**GOAL OF THE EXERCISE**:
Reproduce word for word every line of the entries below, from the line containing "Image resolution: width=363" through the final line, and nothing else.

**DATA FOR THE TASK**:
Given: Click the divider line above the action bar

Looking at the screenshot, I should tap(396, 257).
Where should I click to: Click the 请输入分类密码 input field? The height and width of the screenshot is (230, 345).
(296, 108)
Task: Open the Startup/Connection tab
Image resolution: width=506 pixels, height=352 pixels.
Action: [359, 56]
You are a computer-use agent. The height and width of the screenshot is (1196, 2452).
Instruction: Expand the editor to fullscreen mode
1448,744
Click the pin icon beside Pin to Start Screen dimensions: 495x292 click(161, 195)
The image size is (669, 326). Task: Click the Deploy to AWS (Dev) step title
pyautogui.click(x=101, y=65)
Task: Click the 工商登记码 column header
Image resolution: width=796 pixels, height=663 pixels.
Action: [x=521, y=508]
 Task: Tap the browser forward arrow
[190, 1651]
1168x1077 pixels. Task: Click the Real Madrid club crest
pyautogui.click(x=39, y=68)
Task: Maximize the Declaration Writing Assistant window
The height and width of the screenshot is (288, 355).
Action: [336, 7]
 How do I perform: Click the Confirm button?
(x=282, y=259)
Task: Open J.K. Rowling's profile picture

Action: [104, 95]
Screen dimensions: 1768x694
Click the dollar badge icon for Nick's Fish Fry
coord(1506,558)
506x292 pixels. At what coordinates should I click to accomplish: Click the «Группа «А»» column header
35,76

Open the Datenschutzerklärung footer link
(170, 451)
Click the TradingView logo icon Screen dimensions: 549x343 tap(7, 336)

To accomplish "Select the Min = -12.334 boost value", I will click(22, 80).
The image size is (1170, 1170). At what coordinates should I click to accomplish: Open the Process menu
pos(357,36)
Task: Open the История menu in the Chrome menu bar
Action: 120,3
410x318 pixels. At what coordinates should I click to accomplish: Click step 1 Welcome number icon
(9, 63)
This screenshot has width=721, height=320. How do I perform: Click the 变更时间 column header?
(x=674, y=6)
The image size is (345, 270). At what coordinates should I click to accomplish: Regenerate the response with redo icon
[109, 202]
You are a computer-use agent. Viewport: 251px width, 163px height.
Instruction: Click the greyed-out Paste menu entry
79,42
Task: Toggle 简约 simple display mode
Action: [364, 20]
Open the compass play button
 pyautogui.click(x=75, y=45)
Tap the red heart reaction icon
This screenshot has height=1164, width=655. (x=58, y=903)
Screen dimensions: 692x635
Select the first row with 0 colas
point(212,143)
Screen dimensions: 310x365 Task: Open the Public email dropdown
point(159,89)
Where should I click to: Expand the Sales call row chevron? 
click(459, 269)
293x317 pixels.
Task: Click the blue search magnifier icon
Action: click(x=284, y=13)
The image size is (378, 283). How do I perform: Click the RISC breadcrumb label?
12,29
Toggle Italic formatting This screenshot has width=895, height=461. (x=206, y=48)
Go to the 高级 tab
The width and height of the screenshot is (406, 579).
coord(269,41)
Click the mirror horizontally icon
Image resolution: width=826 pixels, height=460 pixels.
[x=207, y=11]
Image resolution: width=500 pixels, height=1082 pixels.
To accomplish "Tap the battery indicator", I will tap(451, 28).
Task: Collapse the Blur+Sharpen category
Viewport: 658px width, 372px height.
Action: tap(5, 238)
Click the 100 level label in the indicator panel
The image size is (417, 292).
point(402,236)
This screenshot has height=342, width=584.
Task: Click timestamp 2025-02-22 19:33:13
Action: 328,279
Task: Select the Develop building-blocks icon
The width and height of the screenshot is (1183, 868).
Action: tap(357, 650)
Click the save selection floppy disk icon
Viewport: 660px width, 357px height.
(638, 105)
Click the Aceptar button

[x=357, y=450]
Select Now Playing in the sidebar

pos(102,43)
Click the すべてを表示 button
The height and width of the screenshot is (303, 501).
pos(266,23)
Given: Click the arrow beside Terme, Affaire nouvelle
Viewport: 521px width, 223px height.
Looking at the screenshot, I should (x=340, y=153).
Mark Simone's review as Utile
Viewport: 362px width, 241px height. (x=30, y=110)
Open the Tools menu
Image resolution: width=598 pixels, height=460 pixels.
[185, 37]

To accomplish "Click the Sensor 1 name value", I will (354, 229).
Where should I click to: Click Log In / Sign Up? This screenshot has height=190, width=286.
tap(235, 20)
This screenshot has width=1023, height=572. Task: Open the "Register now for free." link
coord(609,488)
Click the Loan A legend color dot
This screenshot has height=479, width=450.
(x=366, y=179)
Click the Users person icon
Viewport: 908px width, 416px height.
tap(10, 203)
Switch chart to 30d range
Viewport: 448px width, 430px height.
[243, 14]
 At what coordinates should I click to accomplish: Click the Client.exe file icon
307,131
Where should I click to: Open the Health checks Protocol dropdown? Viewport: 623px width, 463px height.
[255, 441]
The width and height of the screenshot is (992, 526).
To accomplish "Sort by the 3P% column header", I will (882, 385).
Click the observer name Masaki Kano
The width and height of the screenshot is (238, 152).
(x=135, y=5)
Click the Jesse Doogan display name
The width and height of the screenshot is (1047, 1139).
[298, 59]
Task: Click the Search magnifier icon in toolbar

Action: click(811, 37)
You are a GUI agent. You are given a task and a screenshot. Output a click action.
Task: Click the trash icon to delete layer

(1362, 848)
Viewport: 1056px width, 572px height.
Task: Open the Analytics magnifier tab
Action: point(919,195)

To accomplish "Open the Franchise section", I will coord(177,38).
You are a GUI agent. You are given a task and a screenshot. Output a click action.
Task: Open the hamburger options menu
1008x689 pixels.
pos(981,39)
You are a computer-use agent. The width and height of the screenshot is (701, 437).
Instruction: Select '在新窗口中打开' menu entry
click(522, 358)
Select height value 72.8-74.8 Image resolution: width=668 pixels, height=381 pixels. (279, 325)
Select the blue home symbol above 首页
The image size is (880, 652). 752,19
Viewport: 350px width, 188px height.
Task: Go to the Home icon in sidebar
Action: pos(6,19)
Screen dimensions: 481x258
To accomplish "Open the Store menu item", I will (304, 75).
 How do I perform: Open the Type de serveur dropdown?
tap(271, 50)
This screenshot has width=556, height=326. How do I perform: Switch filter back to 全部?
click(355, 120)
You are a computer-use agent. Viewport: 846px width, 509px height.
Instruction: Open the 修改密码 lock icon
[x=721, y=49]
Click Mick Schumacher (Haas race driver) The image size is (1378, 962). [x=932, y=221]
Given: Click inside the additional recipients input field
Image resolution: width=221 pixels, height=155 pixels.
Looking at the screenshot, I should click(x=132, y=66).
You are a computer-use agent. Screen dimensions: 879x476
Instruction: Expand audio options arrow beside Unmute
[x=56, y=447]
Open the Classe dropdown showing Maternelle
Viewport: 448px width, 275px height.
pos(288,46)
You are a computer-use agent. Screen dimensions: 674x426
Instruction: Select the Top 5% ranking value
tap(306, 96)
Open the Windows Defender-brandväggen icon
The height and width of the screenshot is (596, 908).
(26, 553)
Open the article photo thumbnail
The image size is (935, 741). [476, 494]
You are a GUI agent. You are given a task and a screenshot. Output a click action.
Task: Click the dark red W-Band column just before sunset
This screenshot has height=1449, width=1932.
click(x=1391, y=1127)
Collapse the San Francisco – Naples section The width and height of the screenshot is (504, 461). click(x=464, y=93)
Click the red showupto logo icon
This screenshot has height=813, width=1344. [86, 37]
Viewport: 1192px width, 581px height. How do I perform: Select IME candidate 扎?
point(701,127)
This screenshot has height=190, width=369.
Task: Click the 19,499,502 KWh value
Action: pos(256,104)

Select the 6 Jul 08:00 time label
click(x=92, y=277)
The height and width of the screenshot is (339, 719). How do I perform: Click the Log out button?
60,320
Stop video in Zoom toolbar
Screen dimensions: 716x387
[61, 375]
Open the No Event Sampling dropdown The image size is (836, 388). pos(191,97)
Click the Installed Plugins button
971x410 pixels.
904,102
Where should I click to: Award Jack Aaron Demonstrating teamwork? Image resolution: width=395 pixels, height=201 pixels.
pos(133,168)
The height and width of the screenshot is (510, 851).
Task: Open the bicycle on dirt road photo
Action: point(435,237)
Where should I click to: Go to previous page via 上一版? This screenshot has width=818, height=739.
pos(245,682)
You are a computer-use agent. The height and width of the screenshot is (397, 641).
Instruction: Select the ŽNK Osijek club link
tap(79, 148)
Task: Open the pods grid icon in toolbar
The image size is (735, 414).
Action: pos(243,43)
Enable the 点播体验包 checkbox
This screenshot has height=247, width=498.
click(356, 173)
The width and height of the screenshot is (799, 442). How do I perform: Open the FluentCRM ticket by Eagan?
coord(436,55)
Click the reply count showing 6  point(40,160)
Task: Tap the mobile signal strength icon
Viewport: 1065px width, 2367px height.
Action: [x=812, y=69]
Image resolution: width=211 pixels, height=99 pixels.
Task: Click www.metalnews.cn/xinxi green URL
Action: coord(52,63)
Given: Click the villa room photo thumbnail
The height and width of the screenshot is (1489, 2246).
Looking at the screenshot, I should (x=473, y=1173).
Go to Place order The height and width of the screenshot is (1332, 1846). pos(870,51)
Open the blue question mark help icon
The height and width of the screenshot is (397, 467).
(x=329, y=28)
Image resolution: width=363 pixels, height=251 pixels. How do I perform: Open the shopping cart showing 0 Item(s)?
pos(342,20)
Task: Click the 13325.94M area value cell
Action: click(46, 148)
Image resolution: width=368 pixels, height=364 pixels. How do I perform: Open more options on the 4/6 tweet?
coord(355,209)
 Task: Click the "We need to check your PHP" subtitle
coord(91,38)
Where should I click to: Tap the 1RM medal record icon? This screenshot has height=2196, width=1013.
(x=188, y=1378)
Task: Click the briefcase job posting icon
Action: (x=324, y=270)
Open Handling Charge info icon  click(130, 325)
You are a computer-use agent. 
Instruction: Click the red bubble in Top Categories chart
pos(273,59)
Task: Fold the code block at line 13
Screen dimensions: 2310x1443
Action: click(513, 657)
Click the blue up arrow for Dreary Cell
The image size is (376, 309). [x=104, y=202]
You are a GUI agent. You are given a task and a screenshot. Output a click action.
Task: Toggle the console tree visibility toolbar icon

**OUTPUT OF THE EXERCISE**:
Image resolution: width=363 pixels, height=251 pixels. How do I perform: Open the shopping cart showing 0 Item(s)?
pos(342,20)
Task: Click the 13325.94M area value cell
Action: click(46, 148)
Image resolution: width=368 pixels, height=364 pixels. How do I perform: Open more options on the 4/6 tweet?
coord(355,209)
 Task: Click the "We need to check your PHP" subtitle
coord(91,38)
Where should I click to: Tap the 1RM medal record icon? This screenshot has height=2196, width=1013.
(x=188, y=1378)
Task: Click the briefcase job posting icon
Action: (x=324, y=270)
Open Handling Charge info icon  click(130, 325)
You are a computer-use agent. 
Instruction: Click the red bubble in Top Categories chart
pos(273,59)
Task: Fold the code block at line 13
Screen dimensions: 2310x1443
Action: click(513, 657)
Click the blue up arrow for Dreary Cell
The image size is (376, 309). [x=104, y=202]
You are a GUI agent. You are given a task and a screenshot. Output a click action.
Task: Toggle the console tree visibility toolbar icon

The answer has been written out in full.